Another important shortcoming is that no study reported men’s mental health outcomes. For instance, Suaiman (2022) [69], only assessed women’s mental well-being after an online intervention for postpartum depression, even though studies have highlighted that men can also experience postpartum depression [91]. Rather than a joint intervention for couples, a concurrent single-sex intervention delivered to women and their partners separately might improve postpartum depression by addressing that both partners may face mental health challenges at the same time and being able to focus on the individuals particular feelings at that time [91]. Other studies point to the importance of the quality of male support during the postpartum period, underscoring the need for interventions to educate men on how to best provide support to their female partners [32].

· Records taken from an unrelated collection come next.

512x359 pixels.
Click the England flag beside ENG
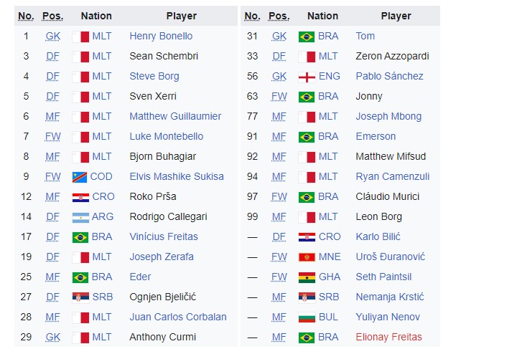pyautogui.click(x=307, y=77)
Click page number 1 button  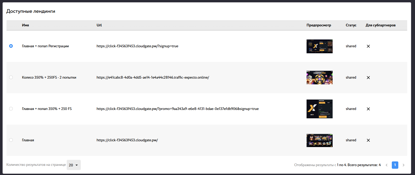click(x=395, y=165)
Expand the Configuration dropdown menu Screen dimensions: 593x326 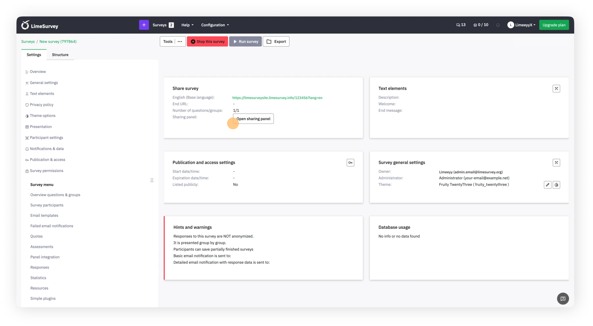pyautogui.click(x=215, y=25)
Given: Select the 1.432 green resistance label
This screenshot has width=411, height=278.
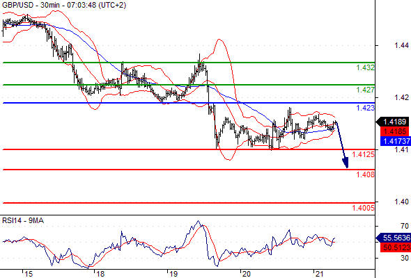Looking at the screenshot, I should coord(366,67).
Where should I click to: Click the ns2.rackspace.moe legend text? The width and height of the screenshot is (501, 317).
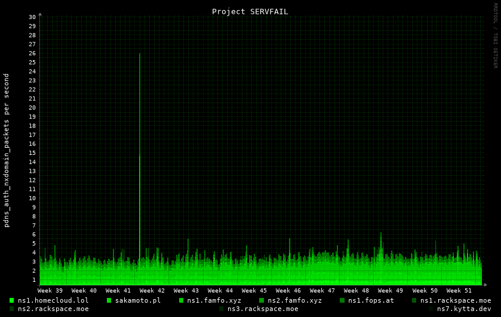click(53, 309)
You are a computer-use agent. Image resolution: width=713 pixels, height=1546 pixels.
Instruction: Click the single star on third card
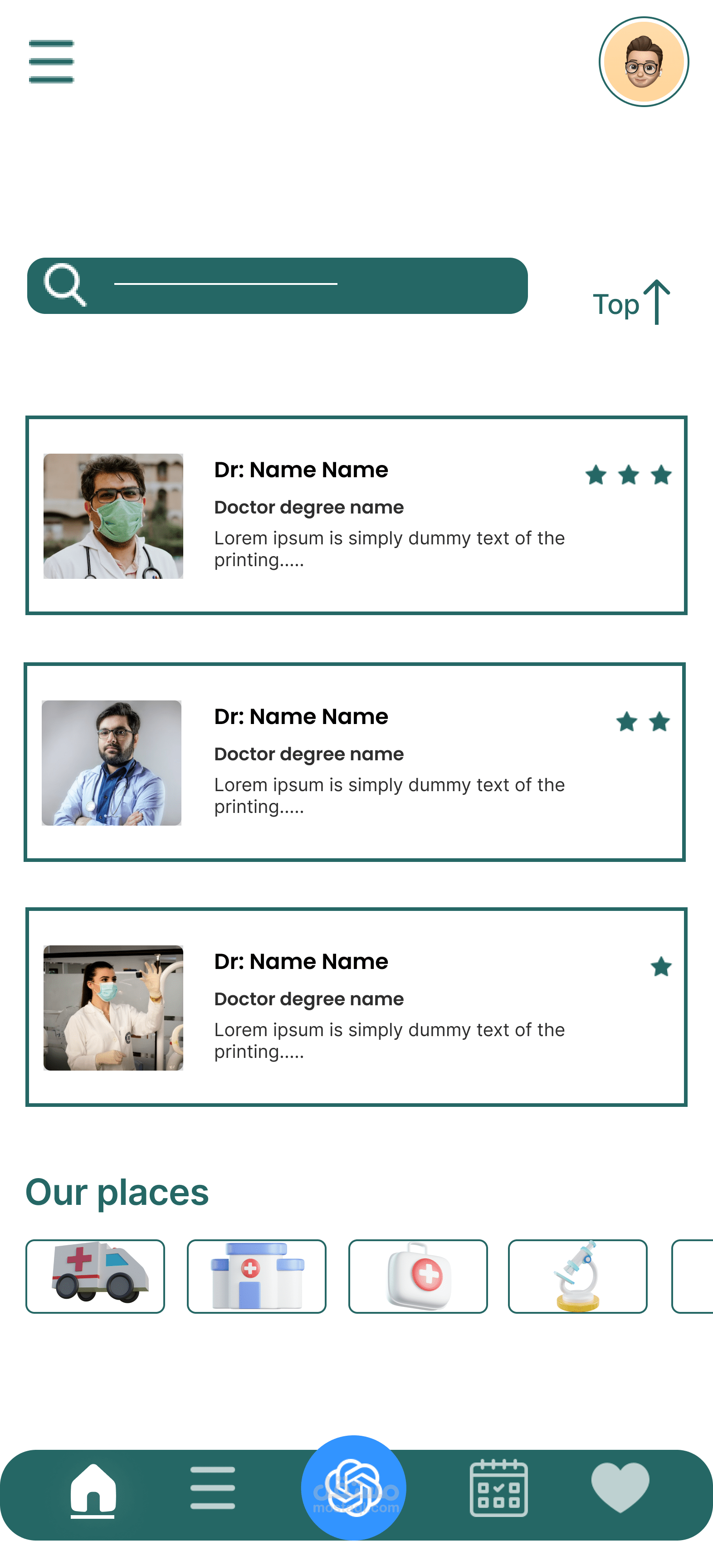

We acknowledge that there are a few limitations to our systematic review. We broadly defined the outcome of women’s mental health to identify as many relevant studies as possible but, along with our inclusion of two qualitative research studies, prevented us from conducting a meta-analysis. We were limited to publications and grey literature written in English, which means we potentially missed relevant literature from many non-English-speaking LMICs. We also did not distinguish between interventions that aim to increase male engagement as an intended outcome and interventions that engage men as an approach (i.e., gender transformative sessions with men) as many of the studies included had both of these components in their intervention. However, since this is the first review looking specifically at the impact of men’s engagement on women’s metal health, we believe that our narrative summary provides an accurate and insightful synthesis of the information across the included studies that can drive future research.
Conclusion
Male partners play a critical role in women’s health interventions and the field of public health is moving towards increasing men’s engagement in women’s health. This systematic review reveals that engaging men in women’s health interventions in LMICs does not seem to negatively impact women’s mental well-being but that there is a need to conduct robust studies to assess this. We also identified that men’s engagement is most often measured through tracking men’s attendance (yes/no) in sessions and activities). We suggest that future interventions that have a men’s engagement component look at measuring quality of engagement through multiple methods that go beyond attendance, including observation and self-report of level or degree of engagement. Our research emphasizes the importance of understanding how to best engage men in women’s health interventions globally.
Supporting information
S1 Table. Quality assessment using the JBI critical appraisal.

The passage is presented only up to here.